§ **WRITTEN INSTRUCTION**: Copy the lines of the listing below word for word, starting at the line that contains "at (2513, 9)." and ending at the line that contains "coordinates (1473, 32).", with both of those lines included.

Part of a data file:
━━━━━━━━━━━━━━━━━━━━━━━━━━━━━━

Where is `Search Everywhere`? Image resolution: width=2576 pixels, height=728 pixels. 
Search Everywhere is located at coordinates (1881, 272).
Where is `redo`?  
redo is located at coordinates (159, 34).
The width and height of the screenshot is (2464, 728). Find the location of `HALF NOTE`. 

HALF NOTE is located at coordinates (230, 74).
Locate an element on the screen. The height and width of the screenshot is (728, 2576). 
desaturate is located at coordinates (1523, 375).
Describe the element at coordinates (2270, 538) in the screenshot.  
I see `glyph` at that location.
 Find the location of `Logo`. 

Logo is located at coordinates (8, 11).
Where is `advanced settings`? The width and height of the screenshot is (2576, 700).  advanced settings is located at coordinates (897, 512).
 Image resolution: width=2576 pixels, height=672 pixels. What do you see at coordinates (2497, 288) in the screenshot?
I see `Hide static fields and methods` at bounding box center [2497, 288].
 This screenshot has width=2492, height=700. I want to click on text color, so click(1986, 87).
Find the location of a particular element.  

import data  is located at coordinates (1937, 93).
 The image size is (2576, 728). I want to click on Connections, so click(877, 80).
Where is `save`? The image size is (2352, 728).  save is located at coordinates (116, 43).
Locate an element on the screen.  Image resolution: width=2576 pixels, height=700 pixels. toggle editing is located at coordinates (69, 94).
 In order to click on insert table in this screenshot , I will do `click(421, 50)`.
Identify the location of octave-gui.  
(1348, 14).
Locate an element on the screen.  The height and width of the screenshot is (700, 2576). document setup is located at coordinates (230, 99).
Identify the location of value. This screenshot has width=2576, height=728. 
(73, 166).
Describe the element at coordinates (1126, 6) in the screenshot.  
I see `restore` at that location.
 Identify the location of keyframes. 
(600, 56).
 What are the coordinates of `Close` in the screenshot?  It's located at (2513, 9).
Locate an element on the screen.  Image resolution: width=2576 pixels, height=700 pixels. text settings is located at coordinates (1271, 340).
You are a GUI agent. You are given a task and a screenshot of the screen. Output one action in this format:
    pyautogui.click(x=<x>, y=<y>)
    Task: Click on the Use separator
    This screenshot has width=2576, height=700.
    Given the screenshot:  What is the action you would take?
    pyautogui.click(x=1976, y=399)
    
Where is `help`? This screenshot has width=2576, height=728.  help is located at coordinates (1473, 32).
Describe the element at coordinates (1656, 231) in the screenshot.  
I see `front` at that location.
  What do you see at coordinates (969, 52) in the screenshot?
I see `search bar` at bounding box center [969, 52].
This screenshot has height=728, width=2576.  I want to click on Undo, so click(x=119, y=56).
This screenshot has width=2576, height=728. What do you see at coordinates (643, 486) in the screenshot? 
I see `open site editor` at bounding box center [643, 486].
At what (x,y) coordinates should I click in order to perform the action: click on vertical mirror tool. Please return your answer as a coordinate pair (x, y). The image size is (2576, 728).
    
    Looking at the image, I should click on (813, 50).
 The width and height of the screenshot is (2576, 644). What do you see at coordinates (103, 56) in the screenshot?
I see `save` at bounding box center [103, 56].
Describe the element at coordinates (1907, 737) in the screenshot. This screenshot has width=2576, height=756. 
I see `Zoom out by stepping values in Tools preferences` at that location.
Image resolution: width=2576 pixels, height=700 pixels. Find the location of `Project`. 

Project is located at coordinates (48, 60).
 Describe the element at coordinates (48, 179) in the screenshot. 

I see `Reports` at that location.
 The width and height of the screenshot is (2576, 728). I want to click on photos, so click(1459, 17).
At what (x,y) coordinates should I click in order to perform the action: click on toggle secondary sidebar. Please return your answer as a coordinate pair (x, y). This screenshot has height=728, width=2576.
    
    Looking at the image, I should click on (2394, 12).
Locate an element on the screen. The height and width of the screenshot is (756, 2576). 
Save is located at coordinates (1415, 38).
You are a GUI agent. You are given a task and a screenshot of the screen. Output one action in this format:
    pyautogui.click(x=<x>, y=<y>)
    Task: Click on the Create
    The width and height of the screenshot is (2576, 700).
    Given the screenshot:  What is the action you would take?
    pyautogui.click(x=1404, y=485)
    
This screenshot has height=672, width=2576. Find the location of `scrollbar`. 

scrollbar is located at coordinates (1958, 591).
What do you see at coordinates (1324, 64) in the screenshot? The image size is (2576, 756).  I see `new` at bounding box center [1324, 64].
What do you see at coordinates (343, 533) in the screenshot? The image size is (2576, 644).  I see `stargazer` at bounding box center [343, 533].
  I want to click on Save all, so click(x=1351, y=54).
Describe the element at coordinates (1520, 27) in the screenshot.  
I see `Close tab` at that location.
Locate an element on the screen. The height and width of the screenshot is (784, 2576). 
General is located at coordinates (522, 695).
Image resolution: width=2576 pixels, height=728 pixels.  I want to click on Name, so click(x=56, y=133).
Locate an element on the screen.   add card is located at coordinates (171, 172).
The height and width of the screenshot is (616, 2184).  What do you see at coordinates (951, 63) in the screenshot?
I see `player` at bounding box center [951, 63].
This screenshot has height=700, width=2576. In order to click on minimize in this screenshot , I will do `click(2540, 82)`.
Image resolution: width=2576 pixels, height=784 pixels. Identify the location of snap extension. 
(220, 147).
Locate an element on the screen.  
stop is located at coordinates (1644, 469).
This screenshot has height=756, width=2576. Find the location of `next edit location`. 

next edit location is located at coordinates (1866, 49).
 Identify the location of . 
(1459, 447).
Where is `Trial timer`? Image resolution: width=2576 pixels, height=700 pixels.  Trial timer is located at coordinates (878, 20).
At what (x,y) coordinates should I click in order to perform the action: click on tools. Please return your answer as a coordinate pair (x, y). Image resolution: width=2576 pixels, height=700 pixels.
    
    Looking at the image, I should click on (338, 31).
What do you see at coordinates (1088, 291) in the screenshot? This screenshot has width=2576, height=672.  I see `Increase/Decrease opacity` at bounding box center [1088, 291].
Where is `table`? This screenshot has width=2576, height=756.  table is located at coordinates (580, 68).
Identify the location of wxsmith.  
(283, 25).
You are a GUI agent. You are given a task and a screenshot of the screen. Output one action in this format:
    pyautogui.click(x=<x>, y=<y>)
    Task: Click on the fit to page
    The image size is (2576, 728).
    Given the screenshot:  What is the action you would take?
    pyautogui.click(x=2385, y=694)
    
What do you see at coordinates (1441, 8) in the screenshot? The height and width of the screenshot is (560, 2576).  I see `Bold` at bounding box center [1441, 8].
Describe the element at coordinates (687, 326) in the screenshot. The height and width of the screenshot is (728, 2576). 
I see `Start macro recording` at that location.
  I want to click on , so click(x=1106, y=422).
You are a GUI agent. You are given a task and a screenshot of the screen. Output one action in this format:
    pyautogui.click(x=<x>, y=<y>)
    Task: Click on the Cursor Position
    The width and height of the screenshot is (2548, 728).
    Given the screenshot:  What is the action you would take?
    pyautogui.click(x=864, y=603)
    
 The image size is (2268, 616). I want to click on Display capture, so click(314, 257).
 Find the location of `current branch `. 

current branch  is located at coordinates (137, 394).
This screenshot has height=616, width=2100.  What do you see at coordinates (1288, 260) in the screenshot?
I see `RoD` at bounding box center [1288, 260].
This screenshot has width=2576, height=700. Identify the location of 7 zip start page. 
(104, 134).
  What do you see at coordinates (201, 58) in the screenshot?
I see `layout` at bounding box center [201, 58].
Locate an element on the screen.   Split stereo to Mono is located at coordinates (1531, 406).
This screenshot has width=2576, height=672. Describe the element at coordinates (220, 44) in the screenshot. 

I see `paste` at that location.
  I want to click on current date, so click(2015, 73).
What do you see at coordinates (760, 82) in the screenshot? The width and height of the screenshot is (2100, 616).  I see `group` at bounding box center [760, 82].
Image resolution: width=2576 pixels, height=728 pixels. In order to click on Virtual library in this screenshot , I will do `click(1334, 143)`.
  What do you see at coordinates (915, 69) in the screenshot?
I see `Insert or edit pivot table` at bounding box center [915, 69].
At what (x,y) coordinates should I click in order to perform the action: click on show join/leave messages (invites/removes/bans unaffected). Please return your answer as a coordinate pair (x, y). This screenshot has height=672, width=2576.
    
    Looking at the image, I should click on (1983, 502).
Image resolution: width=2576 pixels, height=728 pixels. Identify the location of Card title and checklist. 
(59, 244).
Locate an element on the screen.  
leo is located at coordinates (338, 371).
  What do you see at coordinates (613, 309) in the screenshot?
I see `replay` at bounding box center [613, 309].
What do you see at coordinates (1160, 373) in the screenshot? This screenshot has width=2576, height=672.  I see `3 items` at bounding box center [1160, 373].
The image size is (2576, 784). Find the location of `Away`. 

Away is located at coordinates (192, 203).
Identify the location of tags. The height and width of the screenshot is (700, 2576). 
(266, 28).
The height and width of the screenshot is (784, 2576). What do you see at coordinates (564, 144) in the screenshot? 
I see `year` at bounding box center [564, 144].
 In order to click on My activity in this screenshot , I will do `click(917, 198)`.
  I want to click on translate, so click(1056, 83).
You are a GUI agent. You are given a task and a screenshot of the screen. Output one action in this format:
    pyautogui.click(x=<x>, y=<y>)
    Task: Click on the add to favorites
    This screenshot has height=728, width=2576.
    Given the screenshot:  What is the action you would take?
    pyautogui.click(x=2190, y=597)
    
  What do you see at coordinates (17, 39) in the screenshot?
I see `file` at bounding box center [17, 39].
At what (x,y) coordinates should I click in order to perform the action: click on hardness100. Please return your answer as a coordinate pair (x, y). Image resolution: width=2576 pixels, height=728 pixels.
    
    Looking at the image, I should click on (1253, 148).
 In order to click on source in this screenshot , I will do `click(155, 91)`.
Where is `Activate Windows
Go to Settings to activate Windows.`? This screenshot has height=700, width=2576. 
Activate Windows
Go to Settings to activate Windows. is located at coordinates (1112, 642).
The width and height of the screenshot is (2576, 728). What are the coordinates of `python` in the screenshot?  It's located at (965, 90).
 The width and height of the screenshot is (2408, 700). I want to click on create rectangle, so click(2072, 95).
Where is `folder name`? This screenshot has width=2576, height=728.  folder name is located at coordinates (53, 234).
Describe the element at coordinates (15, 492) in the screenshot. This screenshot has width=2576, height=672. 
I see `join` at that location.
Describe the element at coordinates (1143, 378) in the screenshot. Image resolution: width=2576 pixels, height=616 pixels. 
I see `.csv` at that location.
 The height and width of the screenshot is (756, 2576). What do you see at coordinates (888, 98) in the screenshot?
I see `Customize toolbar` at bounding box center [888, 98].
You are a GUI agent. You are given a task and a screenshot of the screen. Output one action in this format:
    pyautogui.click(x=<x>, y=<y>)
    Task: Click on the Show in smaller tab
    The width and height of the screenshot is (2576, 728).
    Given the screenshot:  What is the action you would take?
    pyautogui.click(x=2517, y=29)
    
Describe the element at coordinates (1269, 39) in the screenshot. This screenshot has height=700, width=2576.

━━━━━━━━━━━━━━━━━━━━━━━━━━━━━━

§ **ANSWER**:
 What are the coordinates of `Close` in the screenshot?  It's located at (2513, 9).
Locate an element on the screen.  Image resolution: width=2576 pixels, height=700 pixels. text settings is located at coordinates (1271, 340).
You are a GUI agent. You are given a task and a screenshot of the screen. Output one action in this format:
    pyautogui.click(x=<x>, y=<y>)
    Task: Click on the Use separator
    This screenshot has width=2576, height=700.
    Given the screenshot:  What is the action you would take?
    pyautogui.click(x=1976, y=399)
    
Where is `help`? This screenshot has width=2576, height=728.  help is located at coordinates (1473, 32).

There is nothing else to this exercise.